**Work instructions**
Please put the lines of the records below into a numbered list, leaving out any blank lines.

*****

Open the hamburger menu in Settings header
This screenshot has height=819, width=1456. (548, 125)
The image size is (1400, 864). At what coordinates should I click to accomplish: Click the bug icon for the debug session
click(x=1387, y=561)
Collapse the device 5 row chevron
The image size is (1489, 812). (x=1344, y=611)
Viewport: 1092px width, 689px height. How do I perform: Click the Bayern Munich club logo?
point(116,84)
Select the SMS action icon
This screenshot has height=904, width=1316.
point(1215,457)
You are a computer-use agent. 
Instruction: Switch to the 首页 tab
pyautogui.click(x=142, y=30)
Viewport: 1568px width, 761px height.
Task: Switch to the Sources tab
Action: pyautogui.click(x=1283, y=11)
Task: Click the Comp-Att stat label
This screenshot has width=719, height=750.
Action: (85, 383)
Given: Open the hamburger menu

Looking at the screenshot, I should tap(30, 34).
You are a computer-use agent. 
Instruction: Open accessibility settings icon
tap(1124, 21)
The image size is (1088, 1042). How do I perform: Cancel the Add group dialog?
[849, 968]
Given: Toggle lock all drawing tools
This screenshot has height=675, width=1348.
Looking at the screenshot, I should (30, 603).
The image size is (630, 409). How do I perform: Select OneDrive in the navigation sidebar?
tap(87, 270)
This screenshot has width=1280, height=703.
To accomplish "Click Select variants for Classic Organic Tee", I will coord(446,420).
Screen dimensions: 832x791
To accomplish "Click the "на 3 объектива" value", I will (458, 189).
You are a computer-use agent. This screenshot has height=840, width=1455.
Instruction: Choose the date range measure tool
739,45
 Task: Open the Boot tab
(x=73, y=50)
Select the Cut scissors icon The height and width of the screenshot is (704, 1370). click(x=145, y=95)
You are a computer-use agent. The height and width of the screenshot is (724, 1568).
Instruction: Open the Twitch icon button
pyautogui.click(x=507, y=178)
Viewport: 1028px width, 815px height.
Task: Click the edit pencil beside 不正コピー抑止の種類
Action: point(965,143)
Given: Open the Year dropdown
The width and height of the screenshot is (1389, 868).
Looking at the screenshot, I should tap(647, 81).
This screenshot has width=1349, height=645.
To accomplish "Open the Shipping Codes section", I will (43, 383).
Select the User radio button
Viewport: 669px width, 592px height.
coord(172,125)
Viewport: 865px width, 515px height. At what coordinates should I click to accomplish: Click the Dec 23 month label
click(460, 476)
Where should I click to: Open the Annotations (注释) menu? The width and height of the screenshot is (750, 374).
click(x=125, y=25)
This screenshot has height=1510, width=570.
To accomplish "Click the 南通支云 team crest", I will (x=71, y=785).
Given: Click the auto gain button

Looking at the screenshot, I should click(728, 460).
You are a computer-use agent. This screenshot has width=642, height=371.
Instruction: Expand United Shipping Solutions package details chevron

*****

**Full solution**
1. Open the hamburger menu in Settings header
2. This screenshot has height=819, width=1456. (548, 125)
3. The image size is (1400, 864). At what coordinates should I click to accomplish: Click the bug icon for the debug session
4. click(x=1387, y=561)
5. Collapse the device 5 row chevron
6. The image size is (1489, 812). (x=1344, y=611)
7. Viewport: 1092px width, 689px height. How do I perform: Click the Bayern Munich club logo?
8. point(116,84)
9. Select the SMS action icon
10. This screenshot has height=904, width=1316.
11. point(1215,457)
12. You are a computer-use agent. 
13. Instruction: Switch to the 首页 tab
14. pyautogui.click(x=142, y=30)
15. Viewport: 1568px width, 761px height.
16. Task: Switch to the Sources tab
17. Action: pyautogui.click(x=1283, y=11)
18. Task: Click the Comp-Att stat label
19. This screenshot has width=719, height=750.
20. Action: (85, 383)
21. Given: Open the hamburger menu
22. Looking at the screenshot, I should tap(30, 34).
23. You are a computer-use agent. 
24. Instruction: Open accessibility settings icon
25. tap(1124, 21)
26. The image size is (1088, 1042). How do I perform: Cancel the Add group dialog?
27. [849, 968]
28. Given: Toggle lock all drawing tools
29. This screenshot has height=675, width=1348.
30. Looking at the screenshot, I should (30, 603).
31. The image size is (630, 409). How do I perform: Select OneDrive in the navigation sidebar?
32. tap(87, 270)
33. This screenshot has width=1280, height=703.
34. To accomplish "Click Select variants for Classic Organic Tee", I will coord(446,420).
35. Screen dimensions: 832x791
36. To accomplish "Click the "на 3 объектива" value", I will (458, 189).
37. You are a computer-use agent. This screenshot has height=840, width=1455.
38. Instruction: Choose the date range measure tool
39. 739,45
40.  Task: Open the Boot tab
41. (x=73, y=50)
42. Select the Cut scissors icon The height and width of the screenshot is (704, 1370). click(x=145, y=95)
43. You are a computer-use agent. The height and width of the screenshot is (724, 1568).
44. Instruction: Open the Twitch icon button
45. pyautogui.click(x=507, y=178)
46. Viewport: 1028px width, 815px height.
47. Task: Click the edit pencil beside 不正コピー抑止の種類
48. Action: point(965,143)
49. Given: Open the Year dropdown
50. The width and height of the screenshot is (1389, 868).
51. Looking at the screenshot, I should tap(647, 81).
52. This screenshot has width=1349, height=645.
53. To accomplish "Open the Shipping Codes section", I will (43, 383).
54. Select the User radio button
55. Viewport: 669px width, 592px height.
56. coord(172,125)
57. Viewport: 865px width, 515px height. At what coordinates should I click to accomplish: Click the Dec 23 month label
58. click(460, 476)
59. Where should I click to: Open the Annotations (注释) menu? The width and height of the screenshot is (750, 374).
60. click(x=125, y=25)
61. This screenshot has height=1510, width=570.
62. To accomplish "Click the 南通支云 team crest", I will (x=71, y=785).
63. Given: Click the auto gain button
64. Looking at the screenshot, I should click(728, 460).
65. You are a computer-use agent. This screenshot has width=642, height=371.
66. Instruction: Expand United Shipping Solutions package details chevron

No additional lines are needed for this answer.